Justify a line of Latin language text

Copper Contributor

Hello. In Word, I have been trying to justify lines of Latin language text to copy an existing text. This text also has numbered lines (every 5 lines) with grammatical commentaries referenced to the line numbers.

My problem is that in tinkering with the margins, it never works out quite right. Using Shift-Enter, I can choose the words that should be on each line, but then the spacing between words is too loose in places.

 

Any hints as to how I could make this look better?

 

I work in the Mac version of Office 365, but also have Office 365 on a Windows 10 machine. Both are updated to the latest versions.

 

I have attached an example page of the text I am trying to mimic.

5 Replies

Hello @faszikam ,

not sure why you want to have a new doc look exactly like the old one, but if the typography is important, you'll have a very difficult job as first and foremost you need to find the most fitting font and fix its spacing and size to match the original. I've tried that once for my academical paper, and it was a nightmare.

 

If it is not important, there are many ways around it, Let me know if you are interested in the workarounds. Lenka

@faszikam 

 

If you just want to reproduce a small fraction of a document, maybe you could take a screen shot and insert the screen shot into the new document. Of course, that won't work if the text must be editable.

Thanks for your response. And yes, please, I would be interested in a workaround if it's not too much trouble.

Hello @faszikam,

first and foremost you need to set your goal - the why in why do you need it to look the same.

 

- If it is just for an academic paper, you don't need to worry. Set a style and apply the style.

- If you need to have it in two columns, use the continuous breaks to create an in-text section for two columns.

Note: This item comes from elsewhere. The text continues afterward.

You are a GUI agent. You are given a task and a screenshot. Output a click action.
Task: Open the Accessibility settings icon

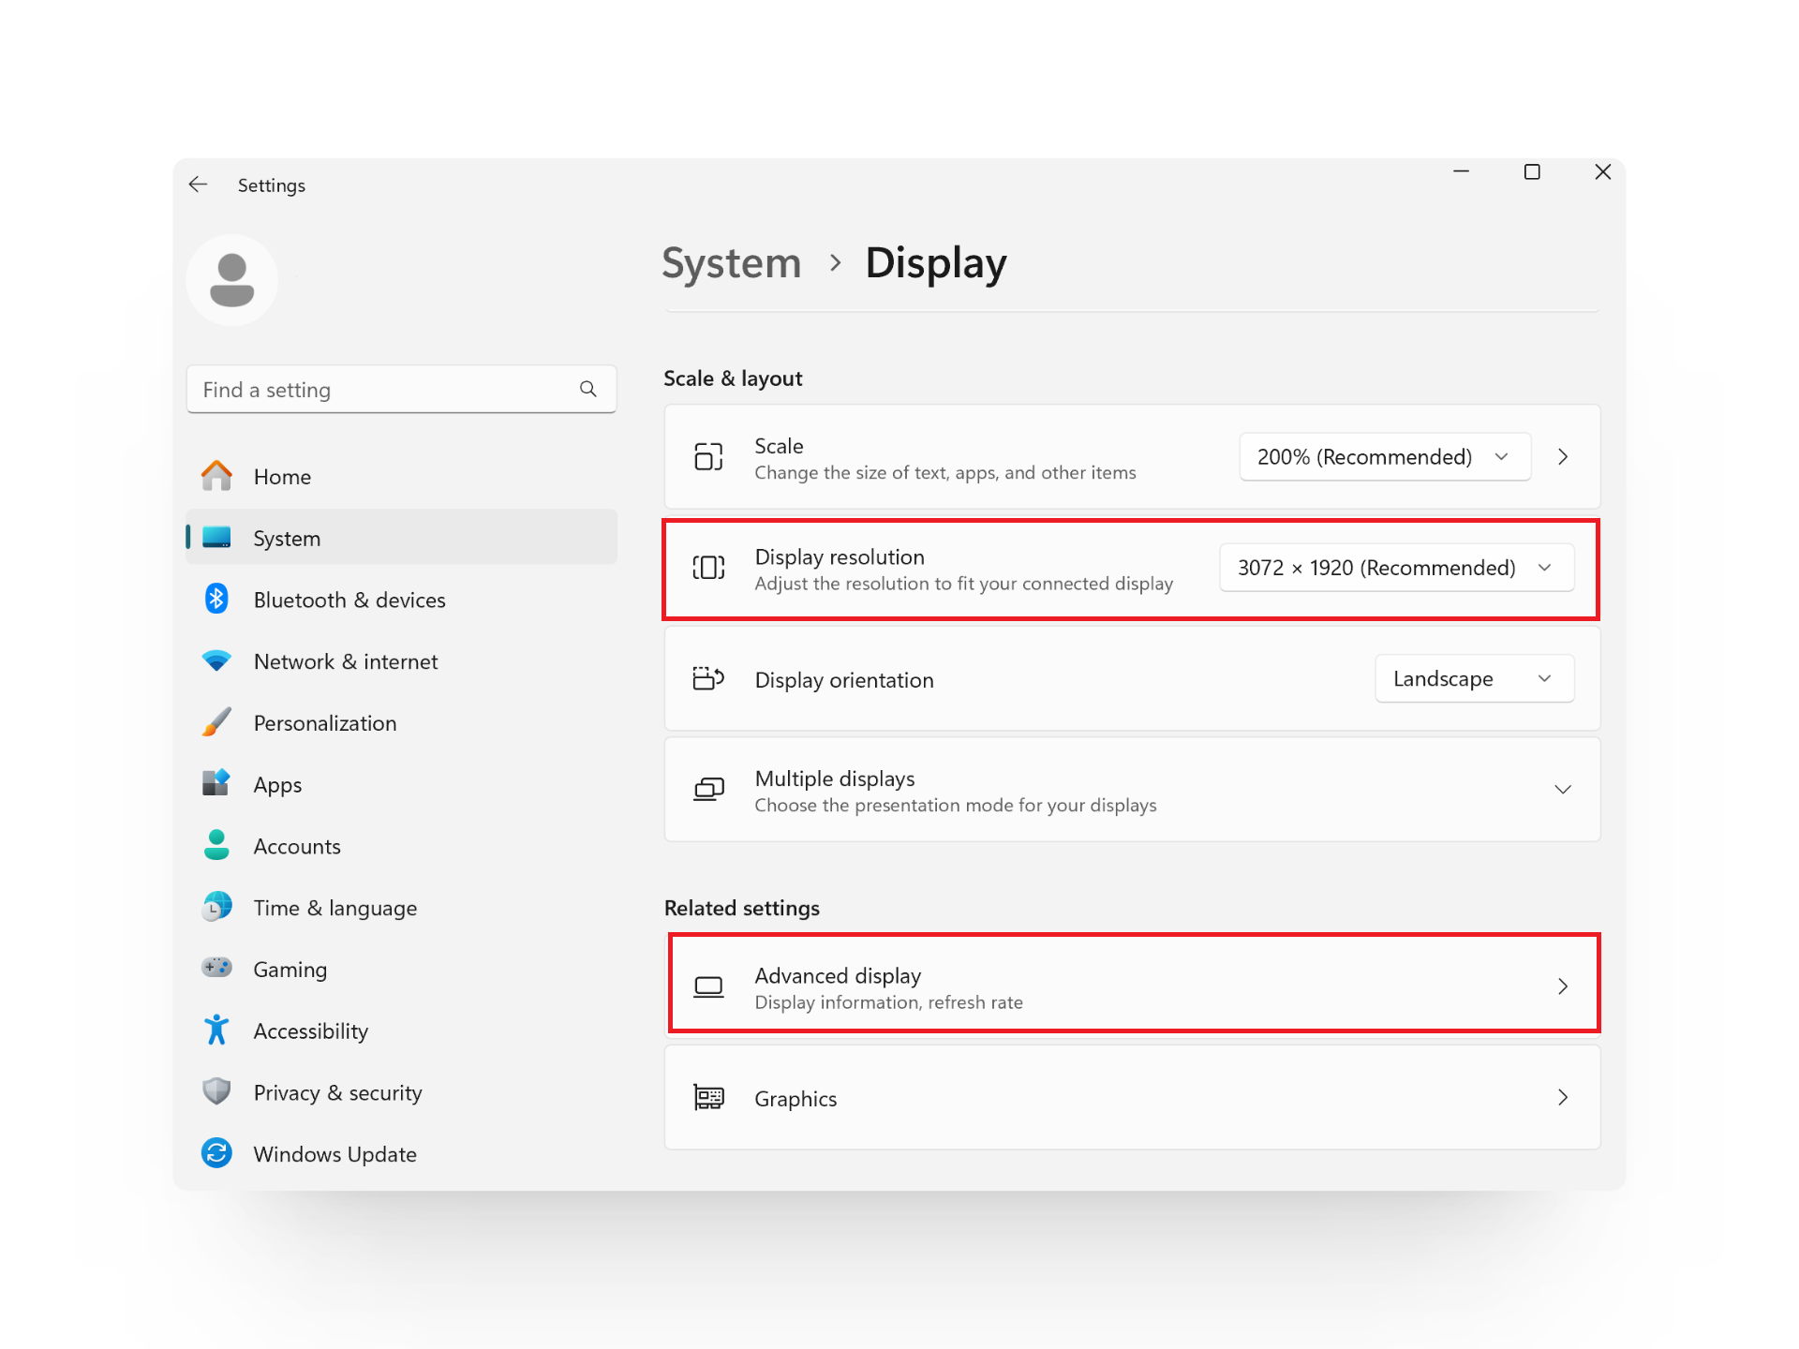(x=217, y=1030)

- The same applies if you don't want to have two columns but want to have the lines numbered. You need to create an in-text section (using continuous section breaks) and mark that text with line numbers. Use this page (How to number every nth line in Word 2013 | Just Another Microsoft Office Blog (wordpress.com)) to follow the set-up for every fifth line. Of course - apply the style if you need the text to look different.

 

- If you need to have paragraphs, not lines, to be numbered, create a table and paste each paragraph in a new row. Put automated numbering into the first column. Apply the "latin-text" style within the second table-column.

 

Since I don't have the exact goal you are trying to approach, these are the general rules I used when I worked with middle-English texts or with poems/plays in my papers.

 

I hope this helps you to get started.

Is the Line Number feature available in the Page Setup dialog on a Mac? If it isn't available on the Mac, use that feature on the WIndows computer. It puts the line numbers in the margin where they do not interfere with the layout of the text.